Extracted text —
····················

These days, just fine, thanks. I accept we can only ever do our best. And I can’t do much about the dictates of my job (not immediately, anyway). So I make the changes where I can. I live in the trees on my own. And then pop down to Sydney to appear at red carpet events. This, too, is fine with me. The former allows me to do the latter. And vice versa, actually.
At this point, I defer to Walt Whitman:
“Do I contradict myself? Very well, then I contradict myself, I am vast, I contain multitudes.”
Yes, I contradict myself. But I’m vast. And I don’t really think finding a middle ground, or a commonality, is doing my different interests and speeds and passions justice.
Does this make me inauthentic or unreliable or a fraud? Hmmmm….maybe at times, in the toggling back and forth, my values can get a little confused. Or they can lag as I adjust.
BUT…this is a good thing. Because every time this happens, I’m forced to ask myself, “what are my true values again?”, “what counts?”, “what do I want to hang on to at both speeds?”.

····················

Information provided —
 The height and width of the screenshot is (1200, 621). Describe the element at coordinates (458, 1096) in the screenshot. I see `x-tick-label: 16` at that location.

····················

Exercise description —
Can you write out the whole passage on contradicting oneself, from its first sentence to its last, word for word?

Written answer —
These days, just fine, thanks. I accept we can only ever do our best. And I can’t do much about the dictates of my job (not immediately, anyway). So I make the changes where I can. I live in the trees on my own. And then pop down to Sydney to appear at red carpet events. This, too, is fine with me. The former allows me to do the latter. And vice versa, actually.
At this point, I defer to Walt Whitman:
“Do I contradict myself? Very well, then I contradict myself, I am vast, I contain multitudes.”
Yes, I contradict myself. But I’m vast. And I don’t really think finding a middle ground, or a commonality, is doing my different interests and speeds and passions justice.
Does this make me inauthentic or unreliable or a fraud? Hmmmm….maybe at times, in the toggling back and forth, my values can get a little confused. Or they can lag as I adjust.
BUT…this is a good thing. Because every time this happens, I’m forced to ask myself, “what are my true values again?”, “what counts?”, “what do I want to hang on to at both speeds?”.